Please write out the records below word for word, from the first line up to and including the line with "Action: tap(1283, 9)".

Data supplied:
· · · · · · ·

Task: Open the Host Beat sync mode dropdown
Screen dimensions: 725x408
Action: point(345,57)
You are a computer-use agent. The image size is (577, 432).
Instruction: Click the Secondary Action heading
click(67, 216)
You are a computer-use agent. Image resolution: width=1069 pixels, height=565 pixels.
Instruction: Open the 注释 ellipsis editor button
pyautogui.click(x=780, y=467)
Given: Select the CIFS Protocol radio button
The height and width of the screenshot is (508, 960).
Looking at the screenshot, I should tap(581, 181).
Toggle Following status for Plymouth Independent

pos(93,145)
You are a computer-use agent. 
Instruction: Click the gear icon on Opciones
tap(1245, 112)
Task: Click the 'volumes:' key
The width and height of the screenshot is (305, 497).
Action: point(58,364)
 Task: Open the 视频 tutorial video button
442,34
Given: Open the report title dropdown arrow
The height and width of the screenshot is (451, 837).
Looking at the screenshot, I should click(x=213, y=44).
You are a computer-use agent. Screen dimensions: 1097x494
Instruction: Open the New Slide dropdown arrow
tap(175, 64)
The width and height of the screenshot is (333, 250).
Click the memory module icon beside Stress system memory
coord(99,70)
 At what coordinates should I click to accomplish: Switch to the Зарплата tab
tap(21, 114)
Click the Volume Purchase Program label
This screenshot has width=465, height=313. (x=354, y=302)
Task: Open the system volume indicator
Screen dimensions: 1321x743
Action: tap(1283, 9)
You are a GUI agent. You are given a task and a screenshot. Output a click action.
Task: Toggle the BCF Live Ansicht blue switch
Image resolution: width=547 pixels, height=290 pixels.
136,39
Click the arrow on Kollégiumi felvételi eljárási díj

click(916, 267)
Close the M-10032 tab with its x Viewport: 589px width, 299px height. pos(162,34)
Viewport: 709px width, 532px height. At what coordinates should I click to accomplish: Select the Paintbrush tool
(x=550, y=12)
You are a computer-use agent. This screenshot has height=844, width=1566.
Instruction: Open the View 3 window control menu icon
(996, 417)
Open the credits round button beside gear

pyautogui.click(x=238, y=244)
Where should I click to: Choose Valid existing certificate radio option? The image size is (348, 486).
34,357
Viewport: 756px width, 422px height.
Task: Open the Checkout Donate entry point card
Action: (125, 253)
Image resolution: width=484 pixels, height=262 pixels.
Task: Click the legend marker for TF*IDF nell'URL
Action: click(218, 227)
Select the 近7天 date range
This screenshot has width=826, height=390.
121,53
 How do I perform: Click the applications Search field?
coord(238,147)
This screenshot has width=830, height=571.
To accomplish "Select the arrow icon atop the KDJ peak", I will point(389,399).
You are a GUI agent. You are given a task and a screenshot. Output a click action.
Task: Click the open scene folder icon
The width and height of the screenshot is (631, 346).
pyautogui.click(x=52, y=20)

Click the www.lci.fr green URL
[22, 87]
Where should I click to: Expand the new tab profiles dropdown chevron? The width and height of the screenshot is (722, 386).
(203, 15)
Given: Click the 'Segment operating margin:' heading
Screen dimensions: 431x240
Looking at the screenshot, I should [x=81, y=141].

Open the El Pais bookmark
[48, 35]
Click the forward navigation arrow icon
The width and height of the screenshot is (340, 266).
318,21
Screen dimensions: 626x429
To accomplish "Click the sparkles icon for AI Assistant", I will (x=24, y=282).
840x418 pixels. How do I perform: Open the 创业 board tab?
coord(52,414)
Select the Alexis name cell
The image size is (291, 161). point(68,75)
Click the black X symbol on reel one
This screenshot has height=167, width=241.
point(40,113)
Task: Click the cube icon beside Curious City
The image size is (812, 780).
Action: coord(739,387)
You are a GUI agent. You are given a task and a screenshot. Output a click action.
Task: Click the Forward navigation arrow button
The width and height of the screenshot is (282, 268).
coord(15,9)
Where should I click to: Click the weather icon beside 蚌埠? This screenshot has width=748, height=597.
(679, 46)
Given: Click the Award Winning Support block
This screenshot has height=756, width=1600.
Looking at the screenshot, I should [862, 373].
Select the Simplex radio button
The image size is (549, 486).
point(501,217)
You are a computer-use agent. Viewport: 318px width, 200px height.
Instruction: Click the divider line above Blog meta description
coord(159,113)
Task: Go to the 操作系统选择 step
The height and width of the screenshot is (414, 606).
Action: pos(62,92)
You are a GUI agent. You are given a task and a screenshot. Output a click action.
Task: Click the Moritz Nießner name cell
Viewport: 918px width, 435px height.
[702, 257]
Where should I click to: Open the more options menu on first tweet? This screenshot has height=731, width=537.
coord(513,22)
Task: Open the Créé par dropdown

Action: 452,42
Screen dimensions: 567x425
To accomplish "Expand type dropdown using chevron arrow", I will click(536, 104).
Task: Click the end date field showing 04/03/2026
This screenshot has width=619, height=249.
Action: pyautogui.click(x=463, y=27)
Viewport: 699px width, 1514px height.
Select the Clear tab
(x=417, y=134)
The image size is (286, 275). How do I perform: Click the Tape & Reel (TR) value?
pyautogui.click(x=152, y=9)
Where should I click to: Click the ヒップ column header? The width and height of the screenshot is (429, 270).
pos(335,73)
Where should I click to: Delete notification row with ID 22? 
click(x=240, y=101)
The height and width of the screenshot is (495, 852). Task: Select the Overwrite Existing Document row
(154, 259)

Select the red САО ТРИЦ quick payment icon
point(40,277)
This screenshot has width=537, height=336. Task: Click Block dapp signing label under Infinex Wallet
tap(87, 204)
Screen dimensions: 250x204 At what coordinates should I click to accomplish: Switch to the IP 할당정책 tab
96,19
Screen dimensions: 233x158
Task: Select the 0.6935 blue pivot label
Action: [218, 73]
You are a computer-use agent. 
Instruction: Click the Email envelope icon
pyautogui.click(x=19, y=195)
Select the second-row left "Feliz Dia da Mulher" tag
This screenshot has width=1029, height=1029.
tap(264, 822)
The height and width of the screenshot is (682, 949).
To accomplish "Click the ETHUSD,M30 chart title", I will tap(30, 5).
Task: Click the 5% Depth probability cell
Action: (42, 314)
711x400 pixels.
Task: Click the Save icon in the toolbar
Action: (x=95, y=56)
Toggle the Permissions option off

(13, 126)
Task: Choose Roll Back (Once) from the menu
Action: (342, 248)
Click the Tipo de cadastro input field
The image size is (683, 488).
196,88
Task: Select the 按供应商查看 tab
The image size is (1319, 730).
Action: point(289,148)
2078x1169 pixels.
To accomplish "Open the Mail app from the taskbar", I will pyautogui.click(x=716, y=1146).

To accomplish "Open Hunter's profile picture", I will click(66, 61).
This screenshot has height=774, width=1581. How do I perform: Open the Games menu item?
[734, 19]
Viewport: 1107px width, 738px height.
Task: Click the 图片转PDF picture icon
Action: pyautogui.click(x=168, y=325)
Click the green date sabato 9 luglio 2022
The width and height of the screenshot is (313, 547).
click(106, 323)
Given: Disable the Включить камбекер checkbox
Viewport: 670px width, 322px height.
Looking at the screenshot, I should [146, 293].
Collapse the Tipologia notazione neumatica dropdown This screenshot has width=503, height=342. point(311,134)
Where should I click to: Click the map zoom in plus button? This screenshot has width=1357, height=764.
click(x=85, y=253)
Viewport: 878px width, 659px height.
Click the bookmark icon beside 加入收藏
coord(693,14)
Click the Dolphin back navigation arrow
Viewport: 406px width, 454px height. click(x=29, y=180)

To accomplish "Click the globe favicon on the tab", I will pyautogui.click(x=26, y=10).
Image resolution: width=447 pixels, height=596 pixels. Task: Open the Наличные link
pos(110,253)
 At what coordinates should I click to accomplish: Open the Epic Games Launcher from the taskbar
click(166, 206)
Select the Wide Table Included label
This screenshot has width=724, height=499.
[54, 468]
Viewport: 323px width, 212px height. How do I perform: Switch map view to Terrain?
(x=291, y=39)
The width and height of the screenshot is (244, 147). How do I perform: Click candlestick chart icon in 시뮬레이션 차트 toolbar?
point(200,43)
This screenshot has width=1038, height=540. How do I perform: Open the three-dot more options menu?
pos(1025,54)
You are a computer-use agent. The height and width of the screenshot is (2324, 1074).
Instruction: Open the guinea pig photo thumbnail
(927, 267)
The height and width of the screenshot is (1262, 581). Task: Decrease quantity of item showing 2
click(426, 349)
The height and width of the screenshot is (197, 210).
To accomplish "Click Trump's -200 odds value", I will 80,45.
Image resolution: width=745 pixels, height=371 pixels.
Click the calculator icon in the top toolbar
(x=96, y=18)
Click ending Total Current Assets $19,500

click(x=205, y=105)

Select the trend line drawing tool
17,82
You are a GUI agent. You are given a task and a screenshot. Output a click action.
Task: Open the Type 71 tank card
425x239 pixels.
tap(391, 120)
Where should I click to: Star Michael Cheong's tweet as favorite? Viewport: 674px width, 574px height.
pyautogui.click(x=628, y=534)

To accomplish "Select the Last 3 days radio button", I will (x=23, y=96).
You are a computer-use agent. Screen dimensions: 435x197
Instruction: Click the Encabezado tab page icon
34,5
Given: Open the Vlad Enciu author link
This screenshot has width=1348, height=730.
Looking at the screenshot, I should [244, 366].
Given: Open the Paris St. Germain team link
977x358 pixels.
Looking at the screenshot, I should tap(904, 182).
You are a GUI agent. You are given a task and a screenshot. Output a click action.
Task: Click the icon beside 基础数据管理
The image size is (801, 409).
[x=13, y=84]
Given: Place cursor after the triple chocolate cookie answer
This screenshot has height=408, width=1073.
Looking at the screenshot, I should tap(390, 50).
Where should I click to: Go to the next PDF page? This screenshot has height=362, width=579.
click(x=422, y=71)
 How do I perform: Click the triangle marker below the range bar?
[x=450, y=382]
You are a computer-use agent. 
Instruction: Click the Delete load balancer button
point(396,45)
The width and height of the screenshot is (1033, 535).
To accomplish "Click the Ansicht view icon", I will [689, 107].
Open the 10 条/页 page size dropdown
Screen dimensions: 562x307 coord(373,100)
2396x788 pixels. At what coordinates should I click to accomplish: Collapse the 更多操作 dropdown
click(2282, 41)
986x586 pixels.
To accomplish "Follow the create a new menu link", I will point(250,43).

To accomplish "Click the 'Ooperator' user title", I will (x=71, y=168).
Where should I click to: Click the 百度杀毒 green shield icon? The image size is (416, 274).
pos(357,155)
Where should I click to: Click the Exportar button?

· · · · · · ·

Exercise answer:
Task: Open the Host Beat sync mode dropdown
Screen dimensions: 725x408
Action: point(345,57)
You are a computer-use agent. The image size is (577, 432).
Instruction: Click the Secondary Action heading
click(67, 216)
You are a computer-use agent. Image resolution: width=1069 pixels, height=565 pixels.
Instruction: Open the 注释 ellipsis editor button
pyautogui.click(x=780, y=467)
Given: Select the CIFS Protocol radio button
The height and width of the screenshot is (508, 960).
Looking at the screenshot, I should tap(581, 181).
Toggle Following status for Plymouth Independent

pos(93,145)
You are a computer-use agent. 
Instruction: Click the gear icon on Opciones
tap(1245, 112)
Task: Click the 'volumes:' key
The width and height of the screenshot is (305, 497).
Action: point(58,364)
 Task: Open the 视频 tutorial video button
442,34
Given: Open the report title dropdown arrow
The height and width of the screenshot is (451, 837).
Looking at the screenshot, I should click(x=213, y=44).
You are a computer-use agent. Screen dimensions: 1097x494
Instruction: Open the New Slide dropdown arrow
tap(175, 64)
The width and height of the screenshot is (333, 250).
Click the memory module icon beside Stress system memory
coord(99,70)
 At what coordinates should I click to accomplish: Switch to the Зарплата tab
tap(21, 114)
Click the Volume Purchase Program label
This screenshot has width=465, height=313. (x=354, y=302)
Task: Open the system volume indicator
Screen dimensions: 1321x743
Action: tap(1283, 9)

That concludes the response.